- _Отрывок текста_:
================
Всемірная исторія и славянство.

   Во вступленіи къ настоящей статьѣ мы намѣтили, какіе отдѣлы книги Данилевскаго будутъ, главнымъ образомъ, подвергнуты нами разбору, да и въ нихъ пришлось обратить вниманіе преимущественно на самыя основы теоріи. Разбирать такъ же подробно всю книгу, какъ были разобраны немногія ея страницы, мы не имѣемъ ни времени, ни охоты. Дѣло въ томъ, что у Данилевскаго рядомъ съ отвлеченными разсужденіями объ исторіи вообще мы находимъ еще общія характеристики дѣйствительной исторіи отдѣльныхъ народовъ и даже всего человѣчества,-- характеристики, не сведенныя въ систему, но, тѣмъ не менѣе, представляющія изъ себя цѣлую философію исторіи. Вотъ ихъ-то и было бы слишкомъ долго разбирать въ подробностяхъ, а потому и здѣсь мы остановимся только на главномъ.
   Что тутъ главное, на это указываетъ намъ издатель книги, г. Страховъ, который въ концѣ своего предисловія говоритъ слѣдующее: "Вся теорія Н. Я. Данилевскаго можетъ быть разсматриваема какъ нѣкоторая попытка объяснить положеніе славянского міра въ исторіи -- эту загадку, аномалію, эпициклъ для каждаго европейскаго историка. Въ силу того исключительнаго положенія среди другихъ народовъ, которому въ исторіи нѣтъ вполнѣ равнаго примѣра, славянамъ суждено измѣнить укоренившіеся въ Европѣ взгляды на науку исторіи,-- взгляды, подъ которые никакъ не можетъ подойти славянскій міръ". Объ этомъ-то и поговоримъ теперь.
================
- _Имеющиеся данные_:
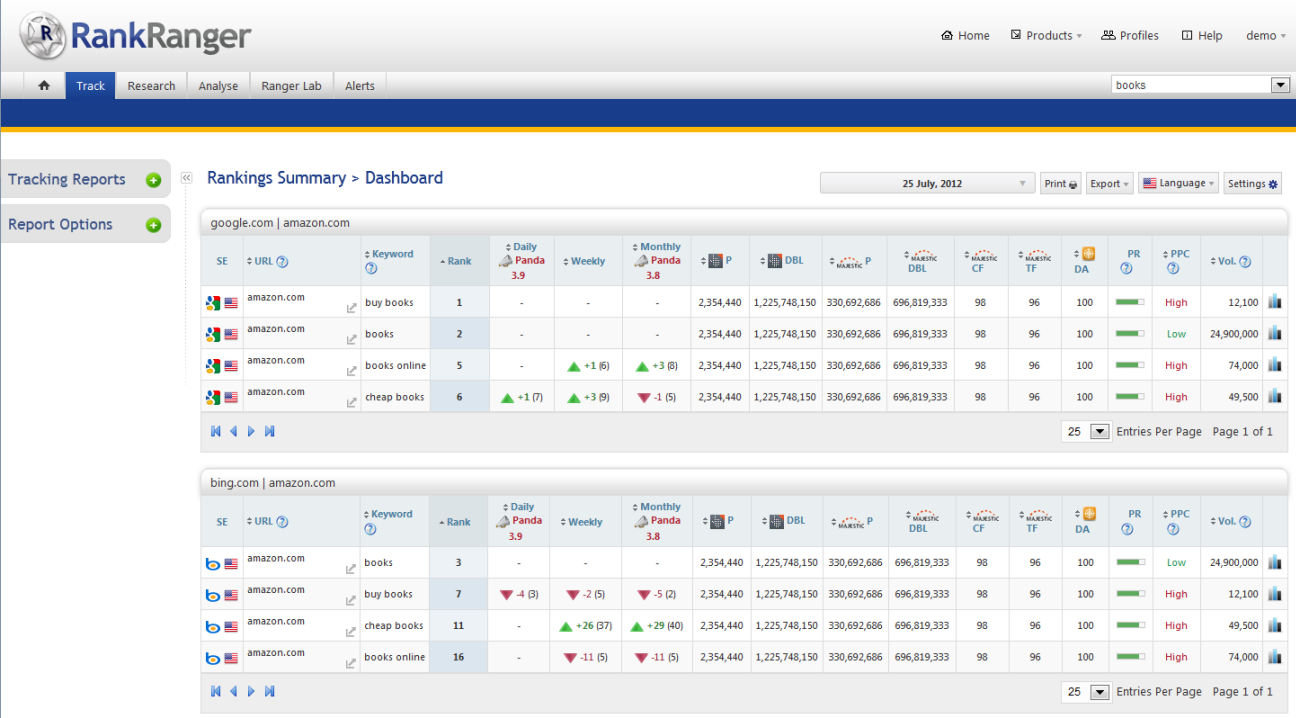Open bar chart icon for buy books Google row
This screenshot has width=1296, height=718.
click(x=1275, y=302)
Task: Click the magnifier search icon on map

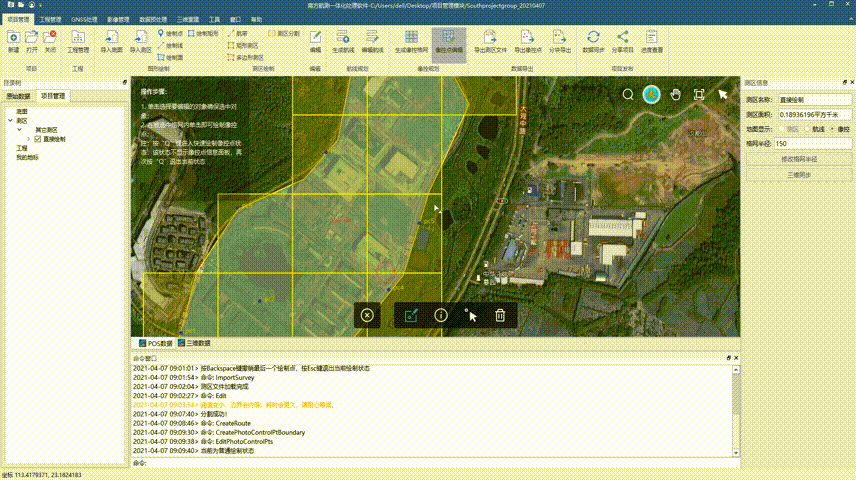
================
- _Что сделать_:
Выпишите без изменений часть отрывка о книге Данилевского, начиная со слов «Всемірная исторія и» и заканчивая словами «только на главномъ.» включительно.

- _Полный ответ_:
Всемірная исторія и славянство.

   Во вступленіи къ настоящей статьѣ мы намѣтили, какіе отдѣлы книги Данилевскаго будутъ, главнымъ образомъ, подвергнуты нами разбору, да и въ нихъ пришлось обратить вниманіе преимущественно на самыя основы теоріи. Разбирать такъ же подробно всю книгу, какъ были разобраны немногія ея страницы, мы не имѣемъ ни времени, ни охоты. Дѣло въ томъ, что у Данилевскаго рядомъ съ отвлеченными разсужденіями объ исторіи вообще мы находимъ еще общія характеристики дѣйствительной исторіи отдѣльныхъ народовъ и даже всего человѣчества,-- характеристики, не сведенныя въ систему, но, тѣмъ не менѣе, представляющія изъ себя цѣлую философію исторіи. Вотъ ихъ-то и было бы слишкомъ долго разбирать въ подробностяхъ, а потому и здѣсь мы остановимся только на главномъ.